We see the remains of powerful men, taken over by nature, and we despair. The great scholar of art and cultural property law, John Henry Merryman states, “We cherish cultural objects as intimations of immortality, of the defeat of time … by their continued existence, they encourage the further human effort to create something that will endure, to hold back the night of oblivion.” While Ozymandias might remind us to despair, to see that even the mightiest work of man will succumb to nature, Merryman urges us to stake our claim to this world. Recognising the inconsequentiality of man while understanding that we, too, stand upon this earth, evokes another familiar concept: the sublime.
Feeling tiny in comparison to time and nature allows us to feel terror when looking at the ruinous remains of a human construction. According to Immanuel Kant, the experience of the dynamical sublime is an experience of the enormity of nature and our role within it. We feel puny against the forces of nature, but also realise our reason gives us standing. Although Kant believes only nature can evoke the sublime, it seems conceivable that we could apply his theory to human structures. The experience of ruins, like the experience of nature, can make one feel small in relation to the universe, encompassing all of space and time as it does. When looking at an ancient ruin, one can imagine her own civilisation also falling prey to time, leaving behind only remnants of its former glory. This feeling soon leads to another – one of wonder that although time waits for no one and no civilisation has bested mother nature – we, as humans, can leave something lasting. We can leave a mark that stands the test of time, proving we are not so insignificant as it once seemed.
It is probably no surprise to my fellow ruin tourists that the notion of the picturesque is connected to this romantic conception of ruins. The term “picturesque” traces back to a 1768 essay by Reverend William Gilpin, “An Essay on Prints”. He defined “picturesque” as “a term expressive of that peculiar kind of beauty which is agreeable in a picture.” Similarly, Christopher Hussey, in The Picturesque: Studies in A Point of View (1927), called the picturesque, a “practical aesthetic for gardeners, tourists and sketchers”. At its core, the notion of the picturesque is the prospect of converting beautiful vistas into two-dimensional pictures. While the eighteenth century was the heyday of the picturesque, we appear to live with a picturesque hangover in the twenty-first. Amateur photographers, especially Instagrammers, have changed the travel landscape, angling to take pictures of ruins without people in the frame. A quick search on the internet yields various tutorials on how to remove people from your travel photos. Millions of people flock to Angkor Archaeological Park every year, yet when people post pictures of their trip, all we see are the beautiful structures seemingly divorced from the commerce of cultural heritage tourism. There appears to be little desire to capture the authenticity of the moment, recording for posterity an accurate account of the experience. Rather, modern ruin tourism is bent on producing picturesque photos, posted on social media for all to see. Instead of climbing around the structures, people angle and wait to take the perfect photo on their iPhone.

──────────

TASKS TO COMPLETE
1. Reproduce verbatim the portion of the passage on ruins starting with "We see the remains" and going on through "concept: the sublime.".
2. State whether each of the following statements agrees with the passage on ruins, answering yes or no and quoting the deciding words: (a) the term "picturesque" is traced to a 1768 essay by William Gilpin; (b) Kant holds that human structures can evoke the sublime; (c) Christopher Hussey's book on the picturesque is dated 1927.

──────────

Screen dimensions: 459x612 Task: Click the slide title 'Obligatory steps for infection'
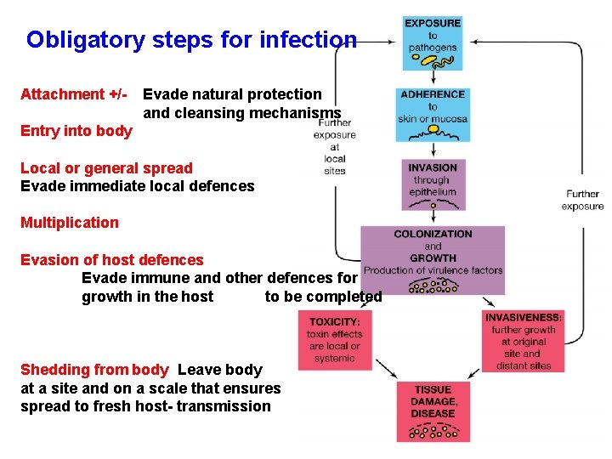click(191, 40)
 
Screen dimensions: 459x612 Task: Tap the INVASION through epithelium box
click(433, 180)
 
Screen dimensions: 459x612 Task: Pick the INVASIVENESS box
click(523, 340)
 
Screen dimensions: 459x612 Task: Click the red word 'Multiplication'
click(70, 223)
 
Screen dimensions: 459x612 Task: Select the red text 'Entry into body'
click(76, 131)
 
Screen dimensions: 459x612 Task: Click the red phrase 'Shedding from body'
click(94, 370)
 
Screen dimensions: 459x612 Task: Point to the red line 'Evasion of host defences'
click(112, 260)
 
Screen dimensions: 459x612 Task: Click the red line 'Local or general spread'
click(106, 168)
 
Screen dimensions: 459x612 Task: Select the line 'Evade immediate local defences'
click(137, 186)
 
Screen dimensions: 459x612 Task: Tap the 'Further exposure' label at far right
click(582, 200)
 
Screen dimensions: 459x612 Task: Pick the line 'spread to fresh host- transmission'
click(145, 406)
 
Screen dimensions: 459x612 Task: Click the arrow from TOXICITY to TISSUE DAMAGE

──────────

ANSWERS BY TASK
1.
We see the remains of powerful men, taken over by nature, and we despair. The great scholar of art and cultural property law, John Henry Merryman states, “We cherish cultural objects as intimations of immortality, of the defeat of time … by their continued existence, they encourage the further human effort to create something that will endure, to hold back the night of oblivion.” While Ozymandias might remind us to despair, to see that even the mightiest work of man will succumb to nature, Merryman urges us to stake our claim to this world. Recognising the inconsequentiality of man while understanding that we, too, stand upon this earth, evokes another familiar concept: the sublime.

2.
(a) Yes: "traces back to a 1768 essay by Reverend William Gilpin"
(b) No: "Although Kant believes only nature can evoke the sublime"
(c) Yes: "The Picturesque: Studies in A Point of View (1927)"